» **SUPPLIED INFORMATION**:
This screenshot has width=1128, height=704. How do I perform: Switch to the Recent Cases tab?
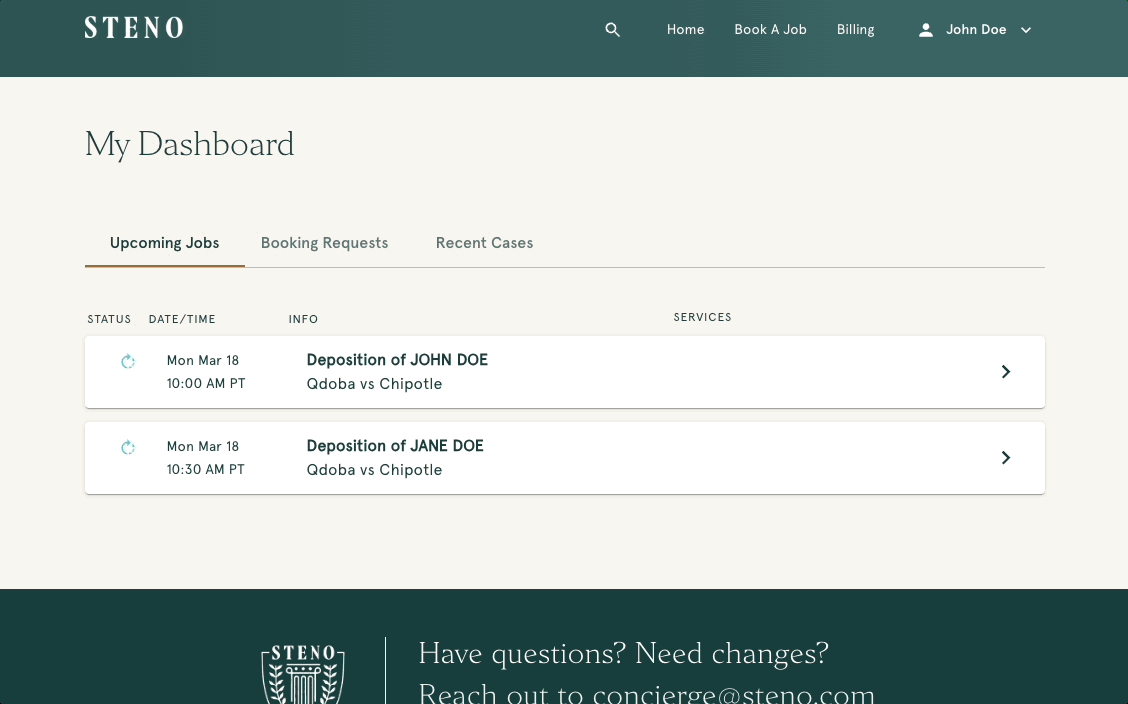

==

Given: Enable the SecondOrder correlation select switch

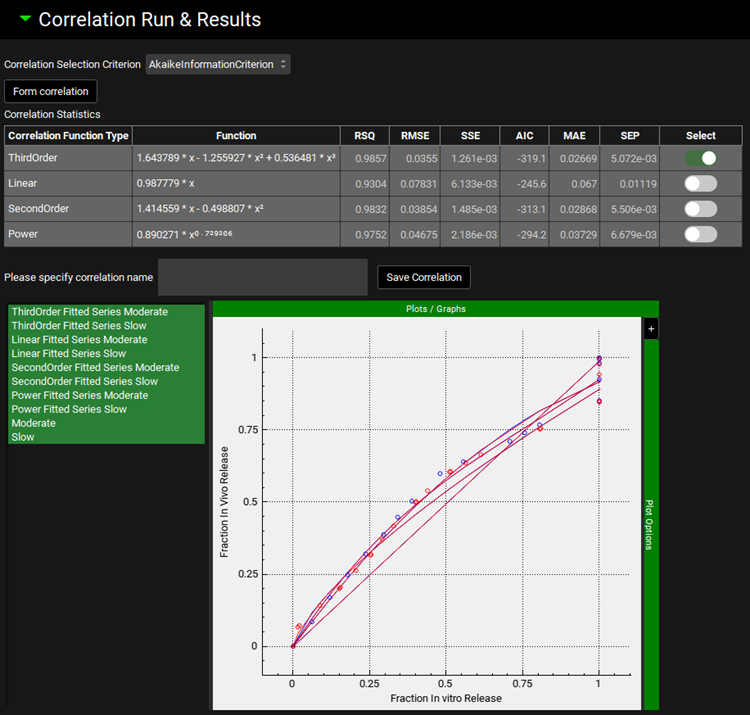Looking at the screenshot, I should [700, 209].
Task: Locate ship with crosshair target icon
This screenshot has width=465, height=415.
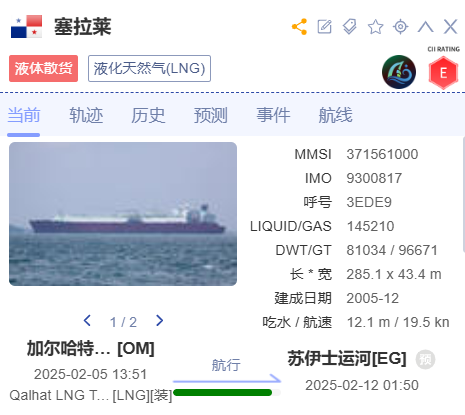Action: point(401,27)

--

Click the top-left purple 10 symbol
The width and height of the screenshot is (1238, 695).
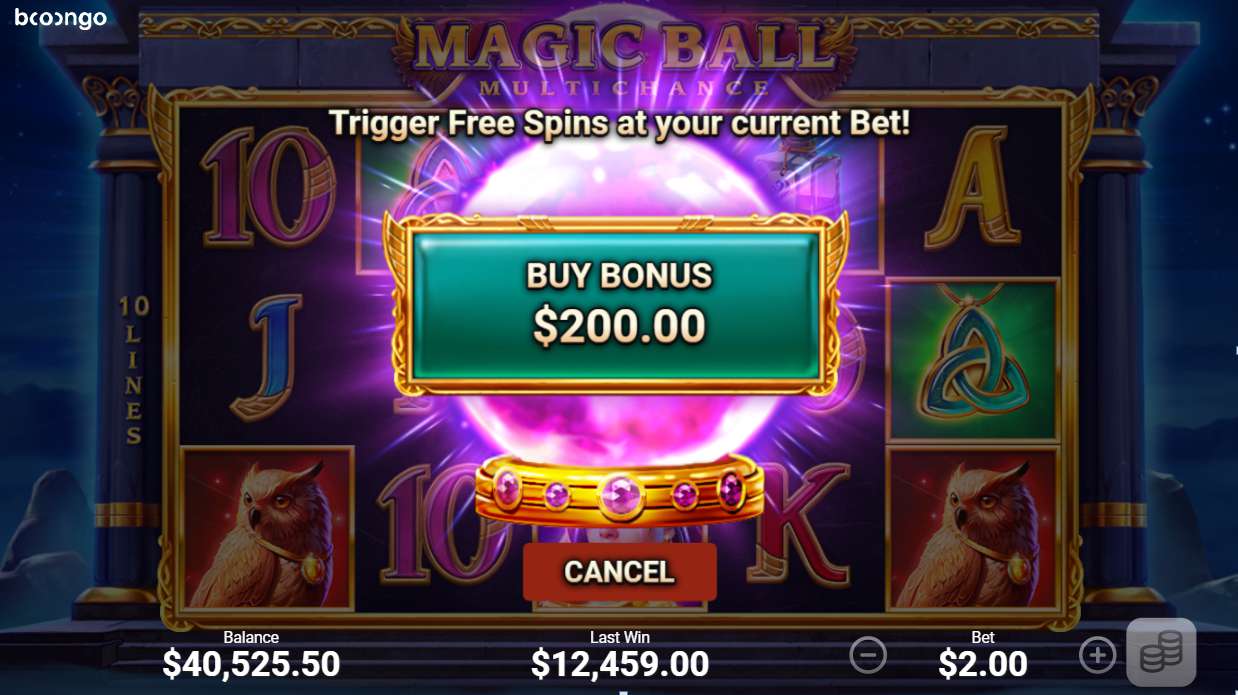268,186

» **SHORT EXERCISE**:
Quote the material word for word, from the line containing "Given: Enable the" through the line containing "Action: point(401,27)", both ends included. Leave the pictures out.

» **SOLUTION TO THE EXERCISE**:
Given: Enable the SecondOrder correlation select switch

Looking at the screenshot, I should [700, 209].
Task: Locate ship with crosshair target icon
This screenshot has width=465, height=415.
Action: point(401,27)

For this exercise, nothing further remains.